When everybody feels heard and understood, incredible things happen.

Episode Transcript

Let Parenting Coach Siope Kinikini improve your communication. Sign up for a free Parenting Coaching session.

This is episode 93 on Effective Communication, part one.

We welcome you to the ADHD Smarter Parenting Podcast. Here to heal and elevate lives is your Parenting Coach, Siope Kinikini.

Hello, my friends. How are you? I hope you’re doing great. I’m doing great. Just wanted to give a shout out to you. Thank you for joining me today, whether or not you are out and about running errands. If you’re at home at this time. If you’re at work. Those who are exercising right now. Whatever it may be, thank you for joining me today. I just have to give gratitude to that.

Today, I wanted to talk to you about a very essential skill. One that most people take for granted, and they think that they do, but in reality, they don’t do. And that is the skill of Effective Communication.

This is a part one of a two-part series because it’s important for parents to really understand the point of Effective Communication. And so, during this podcast, I wanted to cover three very specific things. The purpose of communication and especially Effective Communication. The limitations that we have to overcome. Things that we should be looking for inwardly as parents, as we deal with our children when we’re communicating with them. And the third thing is how we should approach Effective Communication. What is the approach we need to take when we are communicating with our child?

So, we’re going to cover those three things during this discussion, and I’m speaking specifically to parents who feel like you are having a hard time communicating with your child. I need you to take a step back and do some self-evaluation on how you’re doing it and what you’re doing. And I’m also going to be covering the steps to Effective Communication during this podcast because the steps to Effective Communication from the Teaching-Family Model teach you exactly the most effective way to get what you want out of the communication that you were having with your child.

Now, there are endless books that exist out there in the world about communicating. These are the things that you need to do with communication and how you should communicate, but I want to point out as the first point is the purpose of communication. The purpose of communication for a parent and a child, or for just people in general is comprehension. We communicate in order to be comprehended. We want to be understood, and our children want to be understood when they communicate with us.

Now, comprehension is not agreement. We’re not 100% need to agree with everything somebody else says. However, what comprehension allows us to do is in true comprehension, we’re allowed to step into the world of another person and understand it, understand where they’re coming from and understand how they think their motivations, things that bring them to the point of their point of view. And in turn, comprehension from the other person allows them to move into our space and to understand better why we’re doing things, our motivations, and the way that we construct our world.

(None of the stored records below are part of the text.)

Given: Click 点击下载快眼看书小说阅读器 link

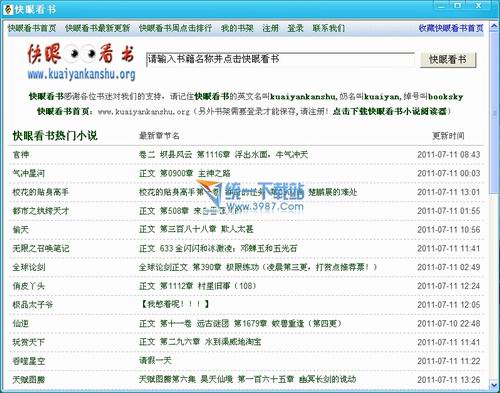Looking at the screenshot, I should 390,111.
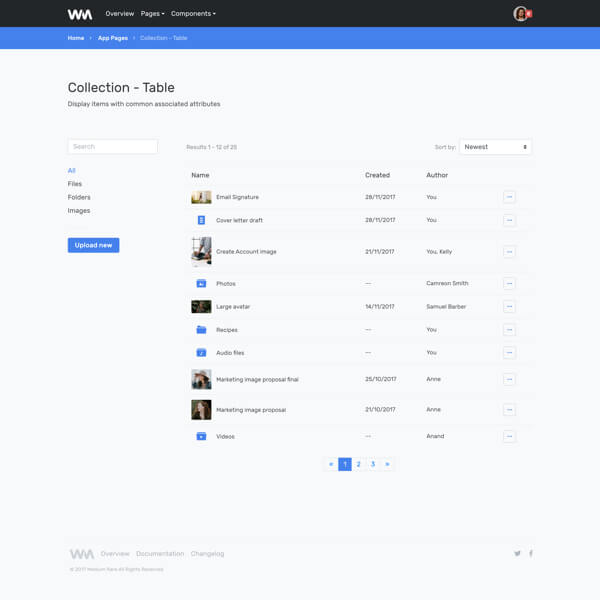Open the Email Signature image thumbnail
The width and height of the screenshot is (600, 600).
tap(201, 197)
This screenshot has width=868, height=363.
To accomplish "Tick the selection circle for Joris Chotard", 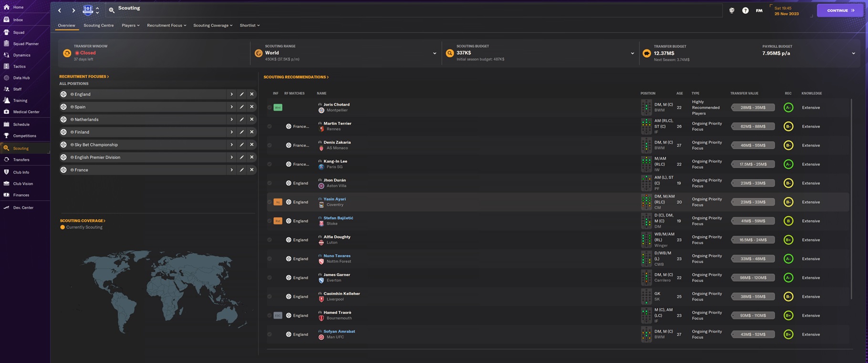I will 269,108.
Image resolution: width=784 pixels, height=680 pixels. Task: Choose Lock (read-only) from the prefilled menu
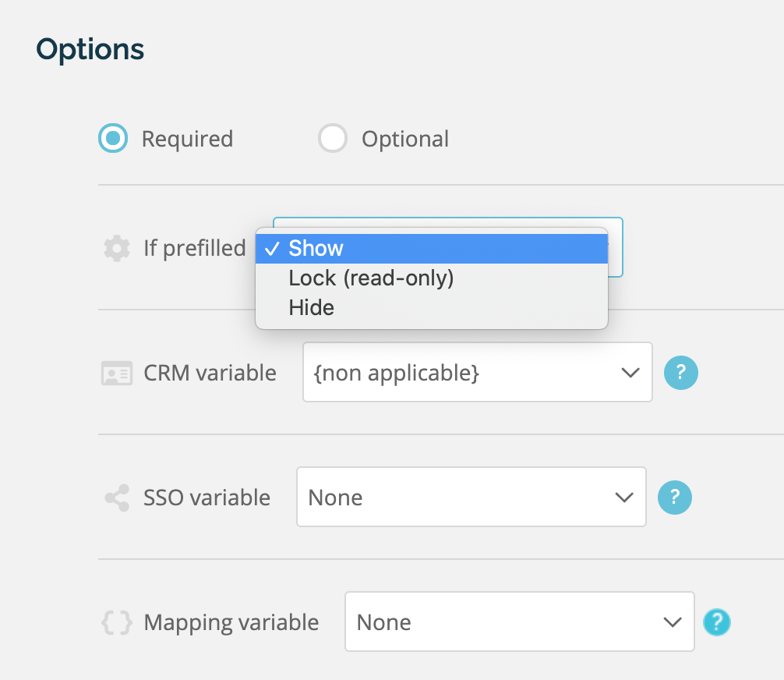371,278
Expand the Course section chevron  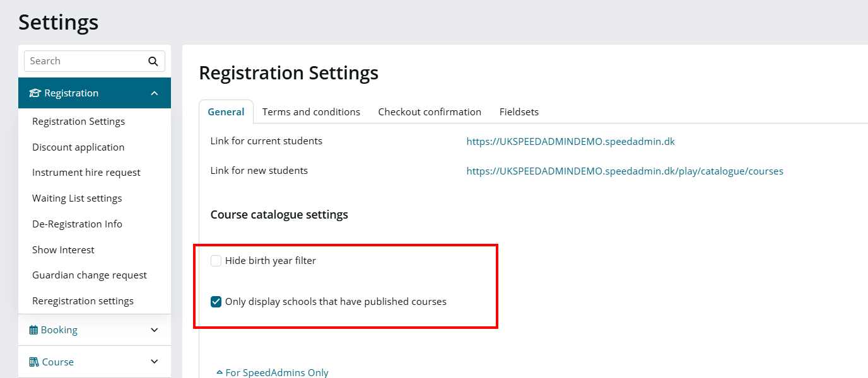click(x=155, y=362)
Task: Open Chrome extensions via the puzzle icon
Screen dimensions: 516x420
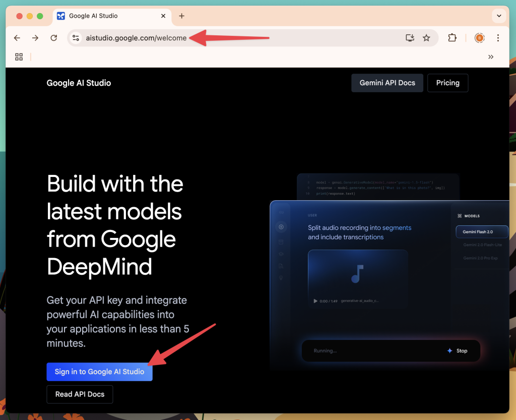Action: (x=452, y=38)

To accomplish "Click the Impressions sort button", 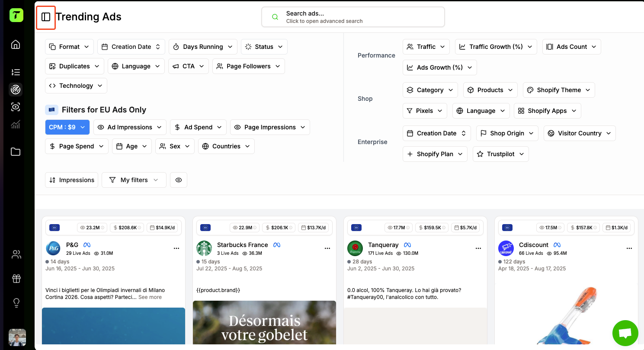I will click(x=72, y=180).
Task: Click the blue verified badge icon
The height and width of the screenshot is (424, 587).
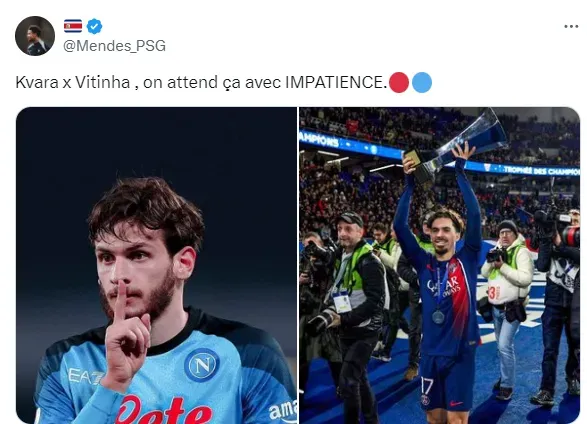Action: click(x=94, y=26)
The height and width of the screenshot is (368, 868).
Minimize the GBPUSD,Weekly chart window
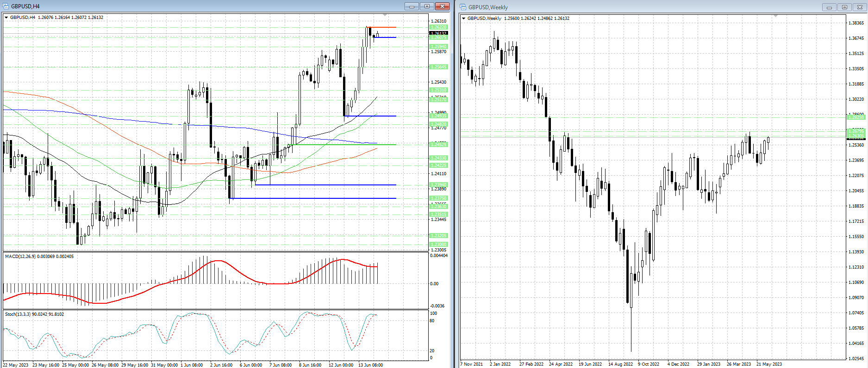click(x=829, y=7)
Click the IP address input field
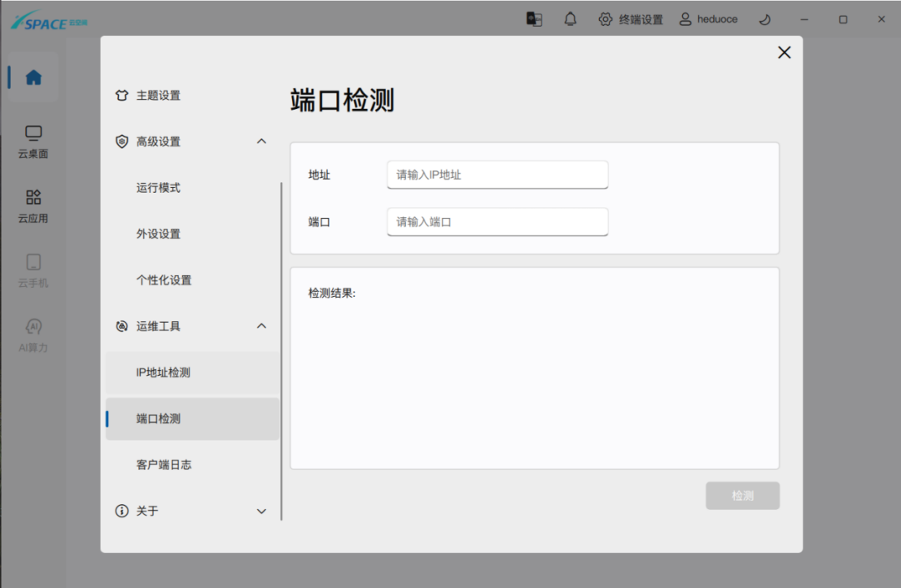This screenshot has width=901, height=588. pyautogui.click(x=497, y=175)
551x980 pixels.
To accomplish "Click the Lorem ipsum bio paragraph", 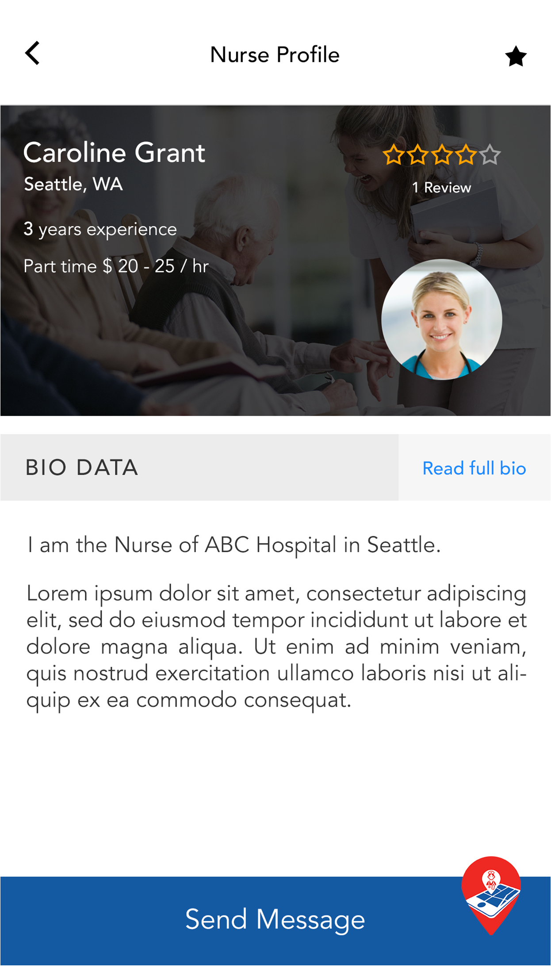I will pyautogui.click(x=276, y=646).
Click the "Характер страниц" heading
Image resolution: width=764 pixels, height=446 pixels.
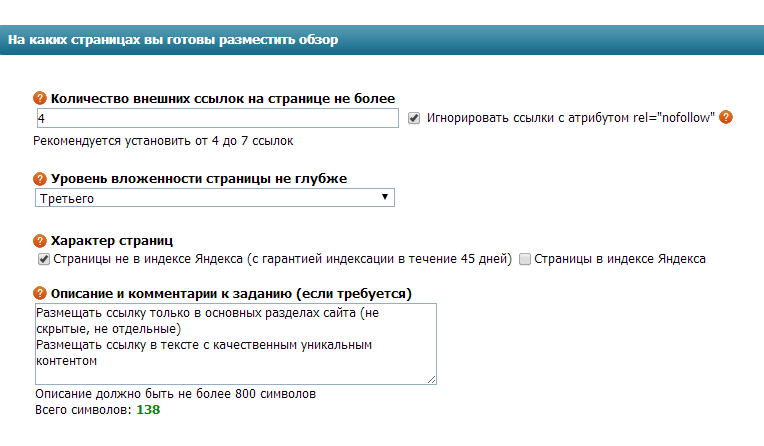point(112,241)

So, this ability to comprehend each other, allows a lot of people to gain empathy towards each other, to simple as that. Gaining more empathy and more understanding actually helps everyone work together a lot better. I needed to point that out to you as a parent. Your goal in your communication with your child is to reach comprehension. This level of understanding where your child is at and being able to move around in that space. You’re moving around in their space. So you can help bring about the change that needs to happen as you guide them along the paths of becoming adults, right?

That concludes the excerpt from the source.